Inquiring Minds Want To Know! 🀨

 Loose Cannon is in the tank for Trump:

PAPERLESS ORDER denying without prejudice 219 Motion for CIPA Section 5 Notification. As stated in the Court’s November 10, 2023, Order 215, “[a]ll previously remaining deadlines in the Court’s July 21, 2023, Order are superseded except calendar call and trial.” The Court “reset[] the first set of pre-trial deadlines” as indicated on pages 8 and 9 of that Order 215 and scheduled a conference on March 1, 2024, “to address remaining deadlines.” To the extent the Special Counsel’s motion seeks reconsideration in part of the Court’s November 10, 2023, Order 215, that request is denied. CIPA Section 5 deadlines, and all other pre-trial deadlines not included in the first batch of pre-trial deadlines contained in the Court’s revised schedule 215, will be set following the March 1, 2024, scheduling conference.
As you can see, that is a paperless order, and that is the entirety of it. I post it to note its brevity (excessively so) in and its rather petulant “fuck you we’re doing this my way” tone. Court orders on such matters usually explain their reasoning and provide a brief record giving the order context. Context both for the parties and for the appellate court.

As I recall, the 11th Circuit wasn’t too pleased with the record for review when they slapped Cannon silly the last time.

Given this is a CIPA matter, it’s an issue that deserves some explanation for the court’s actions.  Even Engoron said Trump’s motion for mistrial was “without merit” and so didn’t deserve a hearing.* This order just says: “Nope.”  Given this judge’s history, that’s not really enough.

Compare that to Chutkan’s “Opinion and Order” on Trump’s Motion to Strike. It’s a three page document, with an opening paragraph summarizing Trump’s motion and argument (the way I tried to teach my composition students to do it). The “opinion” then begins with a review of the applicable Rules of Criminal Procedure, and the relevant case law. Within three paragraphs she has stated the relevant issues, pointed out Trump’s 16 page motion never addresses ONE of those legal issues, and provides no evidence of any kind to support its argument.** She even says the remedy he seeks will be available in a limine hearing.
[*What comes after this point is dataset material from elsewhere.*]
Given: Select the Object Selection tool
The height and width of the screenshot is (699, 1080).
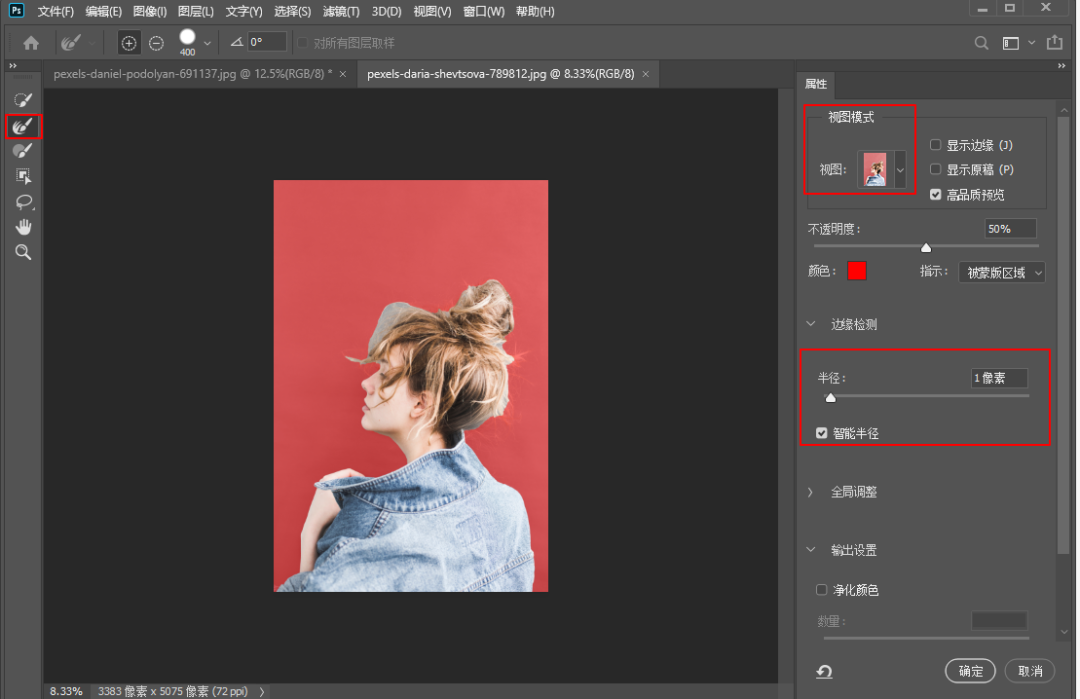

And then, having gutted his “argument” like a fish, she denies the relief it sought. And you understand what she did, and you understand why she did it.
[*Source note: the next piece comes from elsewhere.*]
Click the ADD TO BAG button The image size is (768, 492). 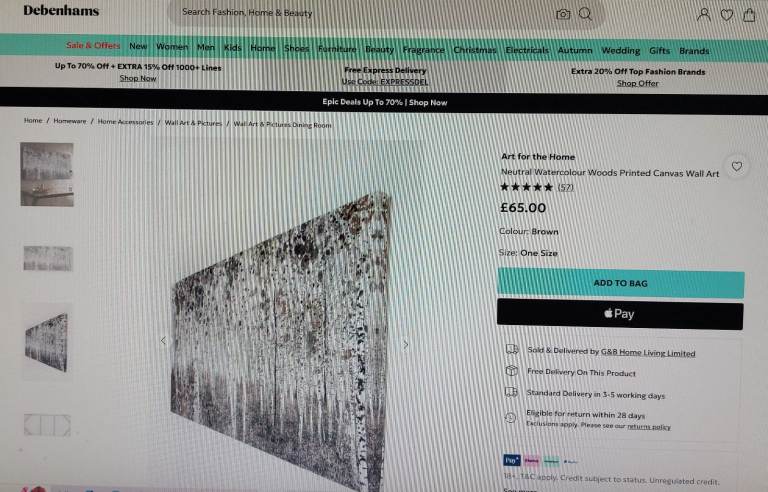coord(621,283)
Now even the Supremes issue orders that are little more than: “No,” usually to parties seeking a hearing or certiorari. When the issue is perfunctory, that is appropriate. But it seems to me, when the motion involves a CIPA hearing, rather than some plea for relief that is very poorly made, the moving parties are entitled to more of an explanation. Especially when it affects quite seriously the status and conduct of the case.

Judge Chutkan was capable of doing that. Judge Cannon was not. And it does raise a serious question about Cannon’s impartiality, and her ability to do the job. 

Federal judge, after all, is not a job with much of a grace period to it. You can either do it, or you can’t. If you can’t explain your decisions, or just don’t want to, it doesn’t look like you can do the job.

Because explaining your decisions is a big part of the job.

* As Stewart Bishop reported:
Technically, what the judge did here was to decline to sign a proposed order to show cause that would allow Trump to file a motion for a mistrial. In other words, Justice Engoron said Trump’s arguments were so awful, that to even allow Trump to try would be futile.
**Which is starting to sound familiar:
"There is no factual or legal basis for a mistrial based on these allegations against my principal law clerk," Justice Engoron said.

Engoron’s order, btw, is short and worth reading.